John Cheever is widely considered to be one of the best writers of short stories that America has ever seen — but his children are doing their best to catch up. Benjamin Cheever has reported for The New York Times, The New Yorker, and multiple other publications. He’s also written four adult fiction novels, one children’s book, and two nonfiction books. His sister Susan is the author of five novels, three memoirs, and a biography, and teaches at both Bennington College and the New School. Not too shabby, kids.
In 2007, Alexander Waugh, grandson of Evelyn Waugh, wrote Fathers and Sons, a wonderful “autobiography” of his family, filled with anecdotes and stories tracing a literary tradition stretching back to author Arthur Waugh, Evelyn’s father, whose descendants have produced some 180 books between them. Alexander Waugh, who tried several different careers before succumbing to the fact that he had inherited a literary talent, closes the book with a letter to his own son, in which he stipulates that the Waugh name “is not a satchel of rocks, or a blotchy birthmark, or a tuxedo with medals for you to swank about in: Do not let it browbeat you into thinking you have to become a writer, that it is your destiny or your duty to do so. It isn’t. There is no point in writing unless you have something to say and are determined to say it well.” Indeed.

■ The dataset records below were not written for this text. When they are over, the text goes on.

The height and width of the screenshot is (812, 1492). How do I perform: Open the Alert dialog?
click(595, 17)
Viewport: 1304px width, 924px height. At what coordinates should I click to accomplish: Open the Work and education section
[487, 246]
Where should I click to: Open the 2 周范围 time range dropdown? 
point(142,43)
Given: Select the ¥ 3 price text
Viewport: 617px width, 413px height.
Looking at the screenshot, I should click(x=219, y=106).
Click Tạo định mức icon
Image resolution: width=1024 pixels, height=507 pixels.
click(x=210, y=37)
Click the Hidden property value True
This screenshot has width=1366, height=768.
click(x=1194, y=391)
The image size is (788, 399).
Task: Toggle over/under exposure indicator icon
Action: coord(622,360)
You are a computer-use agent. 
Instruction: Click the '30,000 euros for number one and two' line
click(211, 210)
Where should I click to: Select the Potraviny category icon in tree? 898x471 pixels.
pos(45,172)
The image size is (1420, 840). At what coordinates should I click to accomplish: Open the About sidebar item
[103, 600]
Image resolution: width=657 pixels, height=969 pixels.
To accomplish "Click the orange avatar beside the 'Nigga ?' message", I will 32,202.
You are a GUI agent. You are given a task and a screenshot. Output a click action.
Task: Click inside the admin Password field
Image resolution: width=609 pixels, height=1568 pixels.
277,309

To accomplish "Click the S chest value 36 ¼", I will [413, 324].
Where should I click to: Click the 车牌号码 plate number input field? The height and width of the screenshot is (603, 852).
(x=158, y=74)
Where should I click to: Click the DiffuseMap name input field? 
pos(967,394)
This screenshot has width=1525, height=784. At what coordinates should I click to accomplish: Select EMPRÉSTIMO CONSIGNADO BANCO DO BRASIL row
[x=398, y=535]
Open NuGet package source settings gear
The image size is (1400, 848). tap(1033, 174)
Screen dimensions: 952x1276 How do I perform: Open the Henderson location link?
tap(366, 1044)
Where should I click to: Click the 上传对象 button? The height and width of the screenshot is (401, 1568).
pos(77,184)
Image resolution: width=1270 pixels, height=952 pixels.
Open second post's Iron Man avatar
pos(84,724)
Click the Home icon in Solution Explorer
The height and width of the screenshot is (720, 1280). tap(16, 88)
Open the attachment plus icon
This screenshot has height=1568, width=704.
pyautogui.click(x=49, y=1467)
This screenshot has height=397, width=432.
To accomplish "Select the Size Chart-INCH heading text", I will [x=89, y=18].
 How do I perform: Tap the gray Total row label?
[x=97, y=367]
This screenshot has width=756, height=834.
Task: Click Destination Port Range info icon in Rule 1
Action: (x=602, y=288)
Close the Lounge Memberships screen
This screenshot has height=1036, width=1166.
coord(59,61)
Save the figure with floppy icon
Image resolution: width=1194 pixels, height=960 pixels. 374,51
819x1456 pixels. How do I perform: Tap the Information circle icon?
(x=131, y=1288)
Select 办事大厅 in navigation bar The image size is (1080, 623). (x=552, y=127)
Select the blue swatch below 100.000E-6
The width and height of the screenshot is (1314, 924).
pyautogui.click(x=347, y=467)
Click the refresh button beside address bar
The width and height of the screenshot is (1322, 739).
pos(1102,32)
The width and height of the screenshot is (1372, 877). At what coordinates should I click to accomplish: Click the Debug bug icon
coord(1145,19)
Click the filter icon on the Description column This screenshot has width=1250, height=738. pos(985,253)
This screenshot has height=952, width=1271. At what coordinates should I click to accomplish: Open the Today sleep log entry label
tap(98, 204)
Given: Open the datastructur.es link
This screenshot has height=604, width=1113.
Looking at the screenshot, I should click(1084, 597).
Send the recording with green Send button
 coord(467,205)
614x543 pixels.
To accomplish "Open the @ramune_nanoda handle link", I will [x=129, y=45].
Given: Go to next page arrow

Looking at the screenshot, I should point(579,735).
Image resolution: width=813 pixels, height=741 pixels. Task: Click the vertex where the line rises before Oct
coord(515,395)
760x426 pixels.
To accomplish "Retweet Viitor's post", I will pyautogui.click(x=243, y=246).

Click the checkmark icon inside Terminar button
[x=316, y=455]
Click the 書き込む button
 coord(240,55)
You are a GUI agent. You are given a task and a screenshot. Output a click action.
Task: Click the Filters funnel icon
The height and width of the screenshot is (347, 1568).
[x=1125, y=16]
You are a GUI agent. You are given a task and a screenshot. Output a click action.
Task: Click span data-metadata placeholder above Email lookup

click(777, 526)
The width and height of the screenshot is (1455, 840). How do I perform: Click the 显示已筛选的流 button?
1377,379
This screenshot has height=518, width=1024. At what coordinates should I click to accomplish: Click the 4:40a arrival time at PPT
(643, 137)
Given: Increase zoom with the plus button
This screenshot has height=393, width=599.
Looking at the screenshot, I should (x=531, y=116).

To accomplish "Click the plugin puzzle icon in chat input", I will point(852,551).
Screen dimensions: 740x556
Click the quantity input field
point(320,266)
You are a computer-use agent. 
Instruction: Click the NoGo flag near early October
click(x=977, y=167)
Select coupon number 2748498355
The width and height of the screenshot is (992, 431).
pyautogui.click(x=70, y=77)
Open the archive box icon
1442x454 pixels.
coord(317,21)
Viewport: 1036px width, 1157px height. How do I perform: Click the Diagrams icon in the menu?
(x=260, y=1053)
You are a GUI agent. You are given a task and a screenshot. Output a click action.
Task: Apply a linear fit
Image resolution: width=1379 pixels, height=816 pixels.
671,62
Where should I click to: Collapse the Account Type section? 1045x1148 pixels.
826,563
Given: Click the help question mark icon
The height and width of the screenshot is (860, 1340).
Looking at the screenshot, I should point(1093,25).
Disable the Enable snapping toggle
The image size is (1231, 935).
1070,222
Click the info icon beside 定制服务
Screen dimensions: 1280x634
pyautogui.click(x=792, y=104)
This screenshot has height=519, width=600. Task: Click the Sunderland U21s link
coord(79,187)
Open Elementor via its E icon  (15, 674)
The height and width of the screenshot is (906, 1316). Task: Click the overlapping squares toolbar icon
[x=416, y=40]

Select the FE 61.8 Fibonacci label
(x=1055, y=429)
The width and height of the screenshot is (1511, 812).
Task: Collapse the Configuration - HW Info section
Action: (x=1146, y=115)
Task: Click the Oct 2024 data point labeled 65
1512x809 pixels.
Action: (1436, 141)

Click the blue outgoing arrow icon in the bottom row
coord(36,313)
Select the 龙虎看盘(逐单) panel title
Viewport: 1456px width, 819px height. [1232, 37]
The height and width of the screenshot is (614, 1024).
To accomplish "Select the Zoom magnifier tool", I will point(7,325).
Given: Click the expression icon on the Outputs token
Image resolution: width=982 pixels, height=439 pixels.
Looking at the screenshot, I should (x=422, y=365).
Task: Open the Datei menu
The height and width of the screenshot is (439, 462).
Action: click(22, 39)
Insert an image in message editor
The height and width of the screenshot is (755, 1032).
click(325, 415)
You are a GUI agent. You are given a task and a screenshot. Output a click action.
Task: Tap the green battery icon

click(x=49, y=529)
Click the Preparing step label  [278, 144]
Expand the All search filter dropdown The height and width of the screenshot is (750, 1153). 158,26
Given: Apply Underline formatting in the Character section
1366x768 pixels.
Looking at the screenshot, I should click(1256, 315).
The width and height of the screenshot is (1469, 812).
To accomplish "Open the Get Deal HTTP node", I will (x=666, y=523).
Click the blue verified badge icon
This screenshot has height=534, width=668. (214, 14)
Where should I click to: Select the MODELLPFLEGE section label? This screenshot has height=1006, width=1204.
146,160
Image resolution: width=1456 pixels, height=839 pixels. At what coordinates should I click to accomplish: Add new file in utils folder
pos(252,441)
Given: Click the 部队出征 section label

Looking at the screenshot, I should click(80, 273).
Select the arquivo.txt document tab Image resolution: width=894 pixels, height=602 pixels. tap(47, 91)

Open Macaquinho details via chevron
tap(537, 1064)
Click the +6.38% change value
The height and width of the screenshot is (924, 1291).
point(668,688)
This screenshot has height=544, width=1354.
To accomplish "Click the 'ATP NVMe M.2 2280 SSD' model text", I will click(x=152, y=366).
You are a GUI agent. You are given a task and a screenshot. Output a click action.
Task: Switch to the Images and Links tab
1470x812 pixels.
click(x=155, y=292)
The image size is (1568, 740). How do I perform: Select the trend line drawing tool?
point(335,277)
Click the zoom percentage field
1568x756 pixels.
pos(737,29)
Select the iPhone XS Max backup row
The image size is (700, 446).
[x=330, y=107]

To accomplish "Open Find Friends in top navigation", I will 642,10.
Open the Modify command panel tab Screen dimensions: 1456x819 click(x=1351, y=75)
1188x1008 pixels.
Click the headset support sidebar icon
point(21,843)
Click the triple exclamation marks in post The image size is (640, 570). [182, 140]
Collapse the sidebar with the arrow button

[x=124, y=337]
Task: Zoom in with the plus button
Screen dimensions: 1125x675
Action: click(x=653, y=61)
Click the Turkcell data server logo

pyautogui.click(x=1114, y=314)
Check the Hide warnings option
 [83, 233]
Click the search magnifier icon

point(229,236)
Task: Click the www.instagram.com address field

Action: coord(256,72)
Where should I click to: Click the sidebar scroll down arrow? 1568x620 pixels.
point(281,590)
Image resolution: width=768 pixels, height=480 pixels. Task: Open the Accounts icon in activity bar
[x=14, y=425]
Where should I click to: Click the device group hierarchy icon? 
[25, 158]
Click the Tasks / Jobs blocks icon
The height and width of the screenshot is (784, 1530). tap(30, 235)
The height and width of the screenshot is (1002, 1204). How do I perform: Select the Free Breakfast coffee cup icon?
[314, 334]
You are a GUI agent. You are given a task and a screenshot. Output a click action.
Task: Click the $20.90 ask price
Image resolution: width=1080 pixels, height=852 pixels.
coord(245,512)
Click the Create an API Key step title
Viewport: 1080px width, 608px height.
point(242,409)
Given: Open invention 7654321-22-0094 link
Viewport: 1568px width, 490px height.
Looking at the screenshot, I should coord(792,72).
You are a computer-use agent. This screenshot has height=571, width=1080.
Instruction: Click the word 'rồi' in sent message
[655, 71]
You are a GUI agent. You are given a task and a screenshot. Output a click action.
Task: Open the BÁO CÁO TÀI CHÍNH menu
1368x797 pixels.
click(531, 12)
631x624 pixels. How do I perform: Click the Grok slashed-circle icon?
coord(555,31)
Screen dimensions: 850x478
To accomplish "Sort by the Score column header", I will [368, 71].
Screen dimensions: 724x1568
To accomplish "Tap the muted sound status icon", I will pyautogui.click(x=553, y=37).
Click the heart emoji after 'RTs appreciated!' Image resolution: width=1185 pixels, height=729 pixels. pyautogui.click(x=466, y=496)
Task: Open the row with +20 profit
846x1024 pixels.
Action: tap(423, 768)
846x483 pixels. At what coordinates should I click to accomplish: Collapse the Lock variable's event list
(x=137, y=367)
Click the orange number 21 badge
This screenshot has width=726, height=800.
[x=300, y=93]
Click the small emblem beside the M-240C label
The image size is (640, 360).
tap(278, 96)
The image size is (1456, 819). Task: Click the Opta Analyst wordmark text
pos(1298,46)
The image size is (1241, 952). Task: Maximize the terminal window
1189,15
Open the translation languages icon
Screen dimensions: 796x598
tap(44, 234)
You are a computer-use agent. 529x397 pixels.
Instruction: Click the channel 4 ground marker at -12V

Dacre Stoker chose to continue his great-granduncle’s legacy in the most literal of ways: by penning an “official” sequel to Dracula, entitled Dracula: The Un-Dead , which Stoker the younger claimed was based on “excised portions of Bram Stoker’s original book, as well as his additional notes.” The sequel begins twenty-five years after Dracula “crumbled into dust” and follows the adventures of the surviving heroes of Stoker’s novel — sounds okay, but as far as we’re concerned, nothing can compare to the original.
The Tolstoy family — once known as the “wild Tolstoys” in the high society of Imperial Russia — has a long and storied history and has always been most famous for their literary leanings. Today, however, they seem to be all over the map: of the two youngest descendants, the socialite and horsewoman Countess Alexandra Tolstoy is a fixture in the UK gossip columns for her scandalous love life and another great-great-granddaughter, Viktoria Tolstoy, is a Swedish jazz singer.
Harriet Beecher Stowe
Probably the most famous descendant of the author of Uncle Tom’s Cabin is prolific crime writer Patricia Cornwell, who will release the 20th installment in her popular series of novels about a female medical examiner this year. So, she’s gone a little off topic from her literary roots, but we think we can manage to forgive her for that.